Magnesium is a highly important mineral as it is required for hundreds of processes in the body. Many people consume insufficient amounts of magnesium (likely due to the high amount of sodium causing increased electrolyte need - our take) and so the supplement market has recently exploded. I'm actually unsure of whether or not I believe many people have an overt deficiency due to lack of consumption, as many magnesium rich foods would not have been widely available to most humans over the course of history. However, many westerners have high sodium intakes and low potassium intakes which may offset the balance of electrolytes and cause an increased need for magnesium in the diet. Also, the high nutrient inhibitor content of western diets through grain products may increase magnesium needs due to lower absorption. So whether or not you should eat up the fear mongering is up to you, but I've never had luck with magnesium supplements personally.

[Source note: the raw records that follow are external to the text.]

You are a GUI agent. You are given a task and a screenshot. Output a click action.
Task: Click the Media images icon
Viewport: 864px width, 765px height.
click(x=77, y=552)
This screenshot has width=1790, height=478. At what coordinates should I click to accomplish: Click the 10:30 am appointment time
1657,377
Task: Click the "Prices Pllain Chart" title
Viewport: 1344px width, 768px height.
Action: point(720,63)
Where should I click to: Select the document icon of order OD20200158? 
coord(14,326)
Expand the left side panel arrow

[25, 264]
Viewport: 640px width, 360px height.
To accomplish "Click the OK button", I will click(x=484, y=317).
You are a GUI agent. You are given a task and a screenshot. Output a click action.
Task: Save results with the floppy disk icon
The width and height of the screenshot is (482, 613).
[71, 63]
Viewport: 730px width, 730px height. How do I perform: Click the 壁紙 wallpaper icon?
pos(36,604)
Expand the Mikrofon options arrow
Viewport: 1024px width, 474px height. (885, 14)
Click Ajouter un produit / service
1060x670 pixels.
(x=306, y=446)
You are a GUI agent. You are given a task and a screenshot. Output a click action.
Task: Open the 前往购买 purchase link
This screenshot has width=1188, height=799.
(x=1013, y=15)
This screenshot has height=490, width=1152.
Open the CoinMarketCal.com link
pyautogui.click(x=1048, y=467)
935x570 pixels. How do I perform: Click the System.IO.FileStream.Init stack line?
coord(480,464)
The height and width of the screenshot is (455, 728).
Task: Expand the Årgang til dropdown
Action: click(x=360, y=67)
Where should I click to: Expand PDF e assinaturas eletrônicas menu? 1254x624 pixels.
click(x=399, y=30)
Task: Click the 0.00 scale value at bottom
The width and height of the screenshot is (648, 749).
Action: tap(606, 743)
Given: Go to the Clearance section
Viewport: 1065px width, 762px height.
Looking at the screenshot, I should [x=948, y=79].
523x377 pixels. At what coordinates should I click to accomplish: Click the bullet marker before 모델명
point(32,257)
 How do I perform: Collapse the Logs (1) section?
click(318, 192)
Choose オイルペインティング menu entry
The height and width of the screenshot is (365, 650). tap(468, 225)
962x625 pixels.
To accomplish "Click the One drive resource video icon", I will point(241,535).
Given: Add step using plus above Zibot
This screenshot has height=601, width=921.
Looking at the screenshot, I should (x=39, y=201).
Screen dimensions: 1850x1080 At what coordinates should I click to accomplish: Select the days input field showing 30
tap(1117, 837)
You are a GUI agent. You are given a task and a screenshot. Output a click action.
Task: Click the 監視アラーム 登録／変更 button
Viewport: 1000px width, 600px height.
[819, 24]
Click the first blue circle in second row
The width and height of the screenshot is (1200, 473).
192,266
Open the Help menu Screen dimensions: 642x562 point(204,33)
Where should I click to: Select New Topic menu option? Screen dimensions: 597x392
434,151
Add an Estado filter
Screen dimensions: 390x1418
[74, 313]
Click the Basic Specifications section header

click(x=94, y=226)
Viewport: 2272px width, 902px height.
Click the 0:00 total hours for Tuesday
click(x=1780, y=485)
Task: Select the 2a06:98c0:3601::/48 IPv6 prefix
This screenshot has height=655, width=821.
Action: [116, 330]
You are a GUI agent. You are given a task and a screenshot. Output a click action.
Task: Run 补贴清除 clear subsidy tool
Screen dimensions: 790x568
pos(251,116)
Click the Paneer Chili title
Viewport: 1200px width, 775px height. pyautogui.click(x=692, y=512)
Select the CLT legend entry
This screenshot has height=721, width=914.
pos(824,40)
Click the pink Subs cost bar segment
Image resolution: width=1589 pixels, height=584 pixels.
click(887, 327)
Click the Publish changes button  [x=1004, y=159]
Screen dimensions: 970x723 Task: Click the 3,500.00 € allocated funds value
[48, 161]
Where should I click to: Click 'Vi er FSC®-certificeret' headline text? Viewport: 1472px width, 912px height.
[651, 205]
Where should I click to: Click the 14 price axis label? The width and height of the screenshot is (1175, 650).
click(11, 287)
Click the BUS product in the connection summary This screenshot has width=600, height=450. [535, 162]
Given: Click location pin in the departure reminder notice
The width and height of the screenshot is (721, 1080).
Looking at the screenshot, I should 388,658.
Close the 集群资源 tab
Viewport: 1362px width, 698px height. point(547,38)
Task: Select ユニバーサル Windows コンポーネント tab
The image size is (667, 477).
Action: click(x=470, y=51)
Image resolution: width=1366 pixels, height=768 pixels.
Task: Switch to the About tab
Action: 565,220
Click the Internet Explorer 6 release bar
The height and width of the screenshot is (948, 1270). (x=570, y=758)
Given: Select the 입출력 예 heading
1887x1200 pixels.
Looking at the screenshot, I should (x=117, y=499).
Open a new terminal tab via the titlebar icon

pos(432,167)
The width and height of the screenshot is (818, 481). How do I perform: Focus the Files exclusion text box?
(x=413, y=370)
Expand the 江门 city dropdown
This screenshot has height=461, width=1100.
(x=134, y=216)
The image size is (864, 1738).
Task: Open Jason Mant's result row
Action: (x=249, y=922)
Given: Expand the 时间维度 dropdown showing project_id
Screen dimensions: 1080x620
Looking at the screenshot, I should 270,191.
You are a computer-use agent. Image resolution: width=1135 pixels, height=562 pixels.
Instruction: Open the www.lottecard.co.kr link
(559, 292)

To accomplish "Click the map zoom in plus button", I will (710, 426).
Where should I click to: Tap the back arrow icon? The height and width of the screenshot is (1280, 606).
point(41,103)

The RDA (recommended daily allowance) for magnesium is set at 400 mg per day. Consuming large amounts in supplemental form can quickly lead to side effects like diarrhea, and mega dosing can be toxic. Many people consume it as a muscle relaxer, but it may not actually help to prevent cramping (due to overall upset of electrolyte balance).

Functions

  • Mineral component of bone formation.
  • Involved in proper nerve transmissions.
  • Required for muscle contraction and relaxation.
  • Integral in protein synthesis.
  • Cofactor in numerous enzyme interactions.

Primary deficiency symptoms and diseases

Magnesium deficiencies are rare, though many people simply consume an inadequate amount in relation to their intake of other minerals like sodium. Theoretically, lowering sodium intake should decrease magnesium needs and make it easier to obtain through diet. 

  • Nausea
  • Lack of appetite
  • Fatigue
  • Anxiety
  • Depression
  • Heart rhythm abnormalities
  • Seizures
  • Muscle cramps and spasms

Food Sources

Most whole foods contain at least some magnesium, but these foods tend to have higher concentrations than others. Be aware that nutrient inhibitors like phytates can reduce absorption substantially, and many magnesium rich foods are also phytate rich foods. While beans, legumes, nuts and seeds are high sources of magnesium on paper, they also have quite poor absorption of minerals unless properly prepared through soaking and sprouting. Whole grains are also sometimes decent sources of magnesium on paper, but practically have a low absorption rate because of phytate.

Some people argue that our soil is magnesium deficient and that foods would have been higher in magnesium just a few hundred years ago, but I don't think that's the whole story. Nutrient inhibitors and electrolyte imbalance are likely to play a much bigger role since farmers who actually care about their crops producing properly will supplement magnesium into their soil in one form or another.

  • Beans and legumes
  • Nuts and Seeds
  • Chocolate (dark chocolate and cocoa powder)
  • Fish and Seafood
  • Whole Grains - you are likely to absorb very little magnesium from grains
  • Green leafy vegetables - absorption may be limited by oxalic acid in these foods

Supplementation

Magnesium supplements are tricky because of the variety of reactions people have to them. Diarrhea is a very common side effect even at normal supplemental dosages and therefore magnesium should preferably be taken some time after meals to reduce the likelihood of malabsorption. These are the common forms:

  • Magnesium oxide - very common, tends to have high rate of side effects
  • Magnesium citrate - also common, lower side effects, but some companies "fake" their citrate supplements
  • Magnesium malate - my favorite form, as it has a low rate of side effects and the malic acid seems to help with muscle soreness
  • Magnesium aspartate - like calcium, this is typically found in foods and can be easily absorbed
  • Magnesium sulfate (epsom salt) - usually better as a soak, when taken internally it has strong laxative properties

Who needs it most?

  • Those with electrolyte imbalances
  • People with a high phytate or oxalate intake
  • Frequent consumers of alcohol
  • Those with malabsorptive disorders

Other tips

Despite the vast amount of fear mongering surrounding magnesium insufficiency, an easier way to correct inadequate intake than taking supplements is to get proper electrolyte balance by reducing sodium and increasing potassium intake. Also, reducing the amount of nutrient inhibitors in the diet can be a night and day difference in terms of you actually absorbing more magnesium from your diet rather than stacking pills or powder on top of your food.